In the entries that follow, the first line to write out is the one containing "You are a computer-use agent.", and the last is the one containing "Instruction: Click the". Reproduce that stretch exactly, with nothing before or after it.

**RECORDS SHOWN**
++++++

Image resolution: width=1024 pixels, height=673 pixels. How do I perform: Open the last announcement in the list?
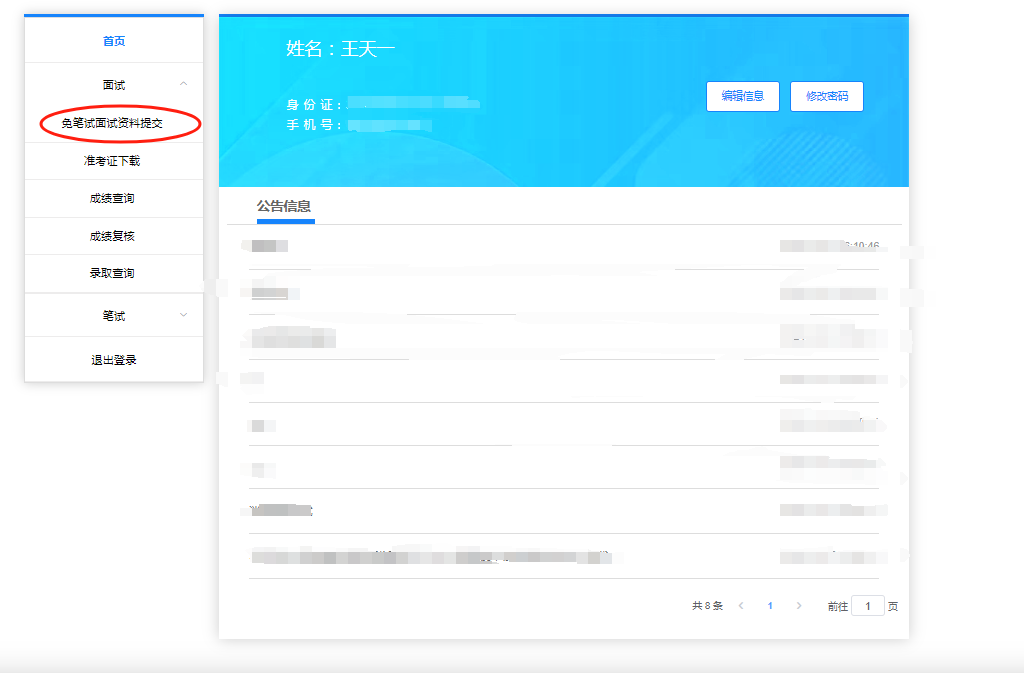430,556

++++++

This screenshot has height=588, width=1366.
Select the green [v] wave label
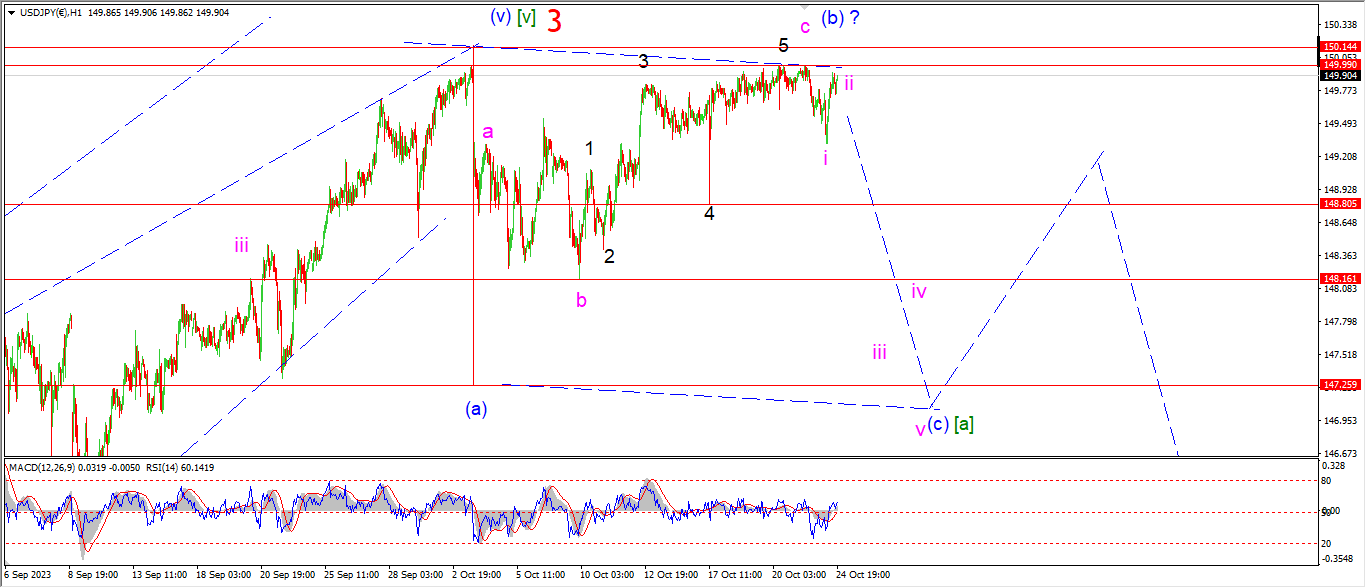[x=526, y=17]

++++++

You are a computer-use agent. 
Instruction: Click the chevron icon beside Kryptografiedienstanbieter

++++++

**SOLUTION**
You are a computer-use agent. 
Instruction: Click the chevron icon beside Kryptografiedienstanbieter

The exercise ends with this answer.